A potential role for adenosine in the inhibition of nonshivering thermogenesis in the fetal sheep

Abstract

Adenosine is released by the placenta into the fetal circulation and has potent antilipolytic properties in vitro. Nonshivering thermogenesis cannot be demonstrated by cooling fetal sheep in utero but can be induced by supplemental oxygenation and umbilical cord occlusion; this suggests the presence of inhibitors) of placental origin.
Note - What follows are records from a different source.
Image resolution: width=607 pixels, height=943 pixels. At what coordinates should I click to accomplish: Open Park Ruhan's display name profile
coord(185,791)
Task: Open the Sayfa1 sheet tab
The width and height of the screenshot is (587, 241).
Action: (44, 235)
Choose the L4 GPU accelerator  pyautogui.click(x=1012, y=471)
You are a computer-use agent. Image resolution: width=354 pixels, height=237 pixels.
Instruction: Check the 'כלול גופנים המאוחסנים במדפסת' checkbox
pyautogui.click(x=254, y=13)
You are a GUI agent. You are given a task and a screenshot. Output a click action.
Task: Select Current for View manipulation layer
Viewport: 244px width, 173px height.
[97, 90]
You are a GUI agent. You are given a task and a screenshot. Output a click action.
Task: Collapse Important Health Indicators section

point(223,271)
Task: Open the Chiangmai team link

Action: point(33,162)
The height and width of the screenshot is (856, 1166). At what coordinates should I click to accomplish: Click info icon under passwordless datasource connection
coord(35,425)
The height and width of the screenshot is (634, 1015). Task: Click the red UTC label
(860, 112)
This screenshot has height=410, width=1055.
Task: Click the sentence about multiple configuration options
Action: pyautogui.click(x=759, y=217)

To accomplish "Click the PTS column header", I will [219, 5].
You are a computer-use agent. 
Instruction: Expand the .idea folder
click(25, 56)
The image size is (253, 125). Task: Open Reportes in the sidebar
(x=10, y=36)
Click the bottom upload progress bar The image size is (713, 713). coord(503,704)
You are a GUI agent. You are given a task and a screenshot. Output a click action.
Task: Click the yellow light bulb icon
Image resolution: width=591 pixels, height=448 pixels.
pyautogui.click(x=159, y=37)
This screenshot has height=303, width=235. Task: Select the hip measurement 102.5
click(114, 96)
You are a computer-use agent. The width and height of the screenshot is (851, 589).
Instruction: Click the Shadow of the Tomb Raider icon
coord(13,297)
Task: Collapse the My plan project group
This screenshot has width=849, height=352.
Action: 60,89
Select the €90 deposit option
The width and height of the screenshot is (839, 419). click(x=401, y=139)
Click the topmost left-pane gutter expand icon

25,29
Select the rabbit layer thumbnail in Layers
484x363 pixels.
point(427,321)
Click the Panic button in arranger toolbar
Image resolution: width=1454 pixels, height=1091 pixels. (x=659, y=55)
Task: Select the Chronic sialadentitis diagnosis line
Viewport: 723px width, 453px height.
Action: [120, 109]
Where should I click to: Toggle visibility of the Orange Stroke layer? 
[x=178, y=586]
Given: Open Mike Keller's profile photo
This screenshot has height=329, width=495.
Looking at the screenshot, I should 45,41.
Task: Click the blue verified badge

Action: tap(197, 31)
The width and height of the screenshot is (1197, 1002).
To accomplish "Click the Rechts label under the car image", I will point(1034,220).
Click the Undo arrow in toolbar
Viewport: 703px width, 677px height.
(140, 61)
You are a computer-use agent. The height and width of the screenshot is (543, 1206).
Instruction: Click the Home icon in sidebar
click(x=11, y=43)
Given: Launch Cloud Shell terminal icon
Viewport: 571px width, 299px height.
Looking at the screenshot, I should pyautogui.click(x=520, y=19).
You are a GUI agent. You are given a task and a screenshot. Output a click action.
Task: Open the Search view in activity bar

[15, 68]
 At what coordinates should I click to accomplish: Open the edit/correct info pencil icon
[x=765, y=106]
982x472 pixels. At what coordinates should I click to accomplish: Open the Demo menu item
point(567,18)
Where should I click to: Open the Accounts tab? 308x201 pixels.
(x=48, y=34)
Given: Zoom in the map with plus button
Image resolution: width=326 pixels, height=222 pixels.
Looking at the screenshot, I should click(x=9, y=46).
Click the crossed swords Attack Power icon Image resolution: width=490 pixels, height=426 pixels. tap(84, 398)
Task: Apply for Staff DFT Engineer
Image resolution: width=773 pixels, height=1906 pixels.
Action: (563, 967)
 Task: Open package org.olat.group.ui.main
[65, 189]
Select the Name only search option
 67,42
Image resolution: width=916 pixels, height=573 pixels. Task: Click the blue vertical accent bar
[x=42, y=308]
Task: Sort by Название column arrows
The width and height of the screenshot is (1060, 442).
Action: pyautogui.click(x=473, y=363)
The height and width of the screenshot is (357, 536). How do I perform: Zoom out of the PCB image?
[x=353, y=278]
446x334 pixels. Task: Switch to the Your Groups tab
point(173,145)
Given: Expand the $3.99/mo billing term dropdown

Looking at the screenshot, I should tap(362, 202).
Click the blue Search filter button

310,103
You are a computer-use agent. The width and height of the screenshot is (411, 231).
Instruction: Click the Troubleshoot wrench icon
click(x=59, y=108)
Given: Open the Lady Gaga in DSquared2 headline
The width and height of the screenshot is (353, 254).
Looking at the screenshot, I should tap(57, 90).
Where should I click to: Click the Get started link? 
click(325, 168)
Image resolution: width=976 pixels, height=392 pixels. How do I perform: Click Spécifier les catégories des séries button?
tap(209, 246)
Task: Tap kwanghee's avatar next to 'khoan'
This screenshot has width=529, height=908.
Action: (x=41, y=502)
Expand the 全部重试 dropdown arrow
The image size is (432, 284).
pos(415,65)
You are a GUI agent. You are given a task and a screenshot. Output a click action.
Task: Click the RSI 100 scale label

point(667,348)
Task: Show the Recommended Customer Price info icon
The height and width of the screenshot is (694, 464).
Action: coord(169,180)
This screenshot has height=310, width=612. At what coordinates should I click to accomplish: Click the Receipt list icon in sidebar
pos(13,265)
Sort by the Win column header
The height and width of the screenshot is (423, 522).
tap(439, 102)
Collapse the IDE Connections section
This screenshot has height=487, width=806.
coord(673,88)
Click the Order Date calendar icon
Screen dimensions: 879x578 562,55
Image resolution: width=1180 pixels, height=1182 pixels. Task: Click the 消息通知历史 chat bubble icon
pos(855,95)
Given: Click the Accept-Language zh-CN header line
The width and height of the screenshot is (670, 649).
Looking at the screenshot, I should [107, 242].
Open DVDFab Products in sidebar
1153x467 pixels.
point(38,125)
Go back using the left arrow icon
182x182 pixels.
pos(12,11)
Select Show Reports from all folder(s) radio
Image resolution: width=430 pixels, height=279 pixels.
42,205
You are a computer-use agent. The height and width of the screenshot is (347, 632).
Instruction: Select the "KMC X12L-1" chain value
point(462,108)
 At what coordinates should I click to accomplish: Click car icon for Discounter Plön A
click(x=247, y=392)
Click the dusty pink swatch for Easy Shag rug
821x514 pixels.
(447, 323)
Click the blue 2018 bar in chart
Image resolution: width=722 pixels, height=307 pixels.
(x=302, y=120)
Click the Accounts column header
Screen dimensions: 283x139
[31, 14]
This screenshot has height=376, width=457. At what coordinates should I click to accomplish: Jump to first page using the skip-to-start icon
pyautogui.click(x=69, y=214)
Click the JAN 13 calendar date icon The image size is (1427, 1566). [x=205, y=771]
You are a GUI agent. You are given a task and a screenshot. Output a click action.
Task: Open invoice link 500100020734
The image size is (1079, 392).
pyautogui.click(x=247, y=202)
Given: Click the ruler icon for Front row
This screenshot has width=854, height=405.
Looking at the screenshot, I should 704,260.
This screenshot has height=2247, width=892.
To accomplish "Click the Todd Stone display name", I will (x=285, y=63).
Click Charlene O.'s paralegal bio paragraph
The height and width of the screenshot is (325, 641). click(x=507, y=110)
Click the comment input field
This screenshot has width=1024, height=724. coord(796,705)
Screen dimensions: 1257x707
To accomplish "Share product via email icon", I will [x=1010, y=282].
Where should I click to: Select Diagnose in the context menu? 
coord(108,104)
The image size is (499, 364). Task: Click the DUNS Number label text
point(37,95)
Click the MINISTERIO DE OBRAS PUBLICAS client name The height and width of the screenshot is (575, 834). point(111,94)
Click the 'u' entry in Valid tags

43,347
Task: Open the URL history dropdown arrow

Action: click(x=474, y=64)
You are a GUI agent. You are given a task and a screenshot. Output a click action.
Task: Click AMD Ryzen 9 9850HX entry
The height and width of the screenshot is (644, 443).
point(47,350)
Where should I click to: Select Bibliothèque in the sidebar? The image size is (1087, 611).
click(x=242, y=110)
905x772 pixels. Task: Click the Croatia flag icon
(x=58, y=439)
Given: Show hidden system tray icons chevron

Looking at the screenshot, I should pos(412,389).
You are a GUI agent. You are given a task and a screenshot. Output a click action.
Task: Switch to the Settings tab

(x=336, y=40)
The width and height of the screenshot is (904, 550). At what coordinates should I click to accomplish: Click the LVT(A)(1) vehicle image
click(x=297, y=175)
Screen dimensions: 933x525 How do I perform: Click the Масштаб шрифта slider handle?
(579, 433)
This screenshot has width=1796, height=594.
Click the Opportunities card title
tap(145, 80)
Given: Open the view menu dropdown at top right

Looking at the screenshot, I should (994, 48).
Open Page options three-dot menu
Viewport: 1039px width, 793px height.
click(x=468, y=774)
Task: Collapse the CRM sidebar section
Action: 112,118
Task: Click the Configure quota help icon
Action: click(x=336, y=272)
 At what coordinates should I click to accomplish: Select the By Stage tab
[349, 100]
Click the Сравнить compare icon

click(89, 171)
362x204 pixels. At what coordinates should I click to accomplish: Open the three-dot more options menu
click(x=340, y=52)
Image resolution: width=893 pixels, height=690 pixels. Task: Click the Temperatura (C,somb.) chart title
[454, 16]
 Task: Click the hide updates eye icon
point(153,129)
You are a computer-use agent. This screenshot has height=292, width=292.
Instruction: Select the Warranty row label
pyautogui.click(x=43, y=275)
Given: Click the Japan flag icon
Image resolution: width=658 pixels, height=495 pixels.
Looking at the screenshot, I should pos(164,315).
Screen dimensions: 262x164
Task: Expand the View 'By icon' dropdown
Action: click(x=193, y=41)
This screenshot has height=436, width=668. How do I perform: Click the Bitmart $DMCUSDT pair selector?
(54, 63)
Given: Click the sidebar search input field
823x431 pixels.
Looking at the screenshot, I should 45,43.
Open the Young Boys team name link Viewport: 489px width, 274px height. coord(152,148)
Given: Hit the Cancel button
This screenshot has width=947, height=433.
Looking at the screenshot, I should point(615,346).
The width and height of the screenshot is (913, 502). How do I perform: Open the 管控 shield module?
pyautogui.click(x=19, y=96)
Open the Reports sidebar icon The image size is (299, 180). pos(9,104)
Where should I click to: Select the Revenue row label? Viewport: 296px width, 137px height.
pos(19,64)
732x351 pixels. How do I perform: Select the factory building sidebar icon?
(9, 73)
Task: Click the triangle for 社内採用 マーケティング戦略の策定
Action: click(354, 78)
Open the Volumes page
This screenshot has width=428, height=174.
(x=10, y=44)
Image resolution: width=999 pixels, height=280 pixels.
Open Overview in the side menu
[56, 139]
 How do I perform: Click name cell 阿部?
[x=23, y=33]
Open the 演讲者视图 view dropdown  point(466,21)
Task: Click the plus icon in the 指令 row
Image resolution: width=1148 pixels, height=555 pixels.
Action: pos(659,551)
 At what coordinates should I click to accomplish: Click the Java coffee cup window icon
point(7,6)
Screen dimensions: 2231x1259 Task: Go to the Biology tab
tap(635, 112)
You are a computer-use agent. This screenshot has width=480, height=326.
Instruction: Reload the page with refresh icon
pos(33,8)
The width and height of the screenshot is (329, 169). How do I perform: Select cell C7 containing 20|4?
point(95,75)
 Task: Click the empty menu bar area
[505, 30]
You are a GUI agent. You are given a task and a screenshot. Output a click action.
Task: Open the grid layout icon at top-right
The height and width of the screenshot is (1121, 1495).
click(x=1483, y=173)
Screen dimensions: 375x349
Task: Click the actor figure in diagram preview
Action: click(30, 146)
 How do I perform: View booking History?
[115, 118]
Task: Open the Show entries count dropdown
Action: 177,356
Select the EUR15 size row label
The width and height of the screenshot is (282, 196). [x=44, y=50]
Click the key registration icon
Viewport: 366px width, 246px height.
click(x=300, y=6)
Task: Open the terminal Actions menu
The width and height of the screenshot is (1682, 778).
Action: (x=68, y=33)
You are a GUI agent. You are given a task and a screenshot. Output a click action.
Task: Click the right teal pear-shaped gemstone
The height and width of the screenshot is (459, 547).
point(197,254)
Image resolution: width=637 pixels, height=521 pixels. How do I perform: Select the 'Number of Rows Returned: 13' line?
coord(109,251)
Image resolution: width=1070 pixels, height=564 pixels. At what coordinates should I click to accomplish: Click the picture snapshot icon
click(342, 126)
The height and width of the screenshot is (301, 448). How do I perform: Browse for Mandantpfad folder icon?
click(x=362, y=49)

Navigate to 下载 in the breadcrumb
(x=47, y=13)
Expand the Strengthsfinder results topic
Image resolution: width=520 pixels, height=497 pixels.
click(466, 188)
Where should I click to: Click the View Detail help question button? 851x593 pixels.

To test whether circulating adenosine could be such an inhibitor, a series of experiments was carried out in nine fetal sheep at 136-145 d gestation. Birth was simulated in utero by sequentially cooling the fetus 2.49 ± 0.23°C with no change in the low levels of plasma FFA or glycerol; ventilating with 02 via an exteriorized tracheostomy tube and umbilical cord occlusion. Thermogenic indices rose markedly, and plasma FFA and glycerol concentrations peaked at 725 ± 88 μEq/L (p < 0.01) and 771 ± 154 μmol/L, (p < 0.001), respectively, 02 consumption rose to 20 ± 2 mL/min/kg, and temperature increased 1.99 ± 0.35°C. The long-acting adenosine analog N6-(L-2-phenylisopropyl)-adenosine (PIA) was then infused (90 μg/kg bolus, then 300 μg/kg/h for 30 min); plasma FFA and glycerol decreased to 265 ± 56 μEq/L (p < 0.003) and 477 ± 102 μmol/L (p < 0.04), respectively; 02 consumption fell rapidly to 4.5 ± 0.3 mL/min/kg (p < 0.01); temperature decreased 1.89 ± 0.39°C (p < 0.001); and fetal arterial BP decreased to 38 ± 5 mm Hg (p < 0.004) in 30 min. A stepped dose-response study was performed in three fetal sheep. Birth was simulated in utero and then PIA was administered in escalating doses for five sequential 30-min periods with 60-min intervals in between, starting at 0.08 μg/kg bolus. The fetal arterial blood pressure was not affected by any of the relatively low doses of PIA used; however, all of the doses of PIA inhibited nonshivering thermogenesis in a dose-dependent manner. These results are consistent with adenosine suppression of brown adipose tissue thermogenesis in utero and suggest that adenosine may be an inhibitor of placental origin. © 1994 International Pediatric Research Foundation, Inc.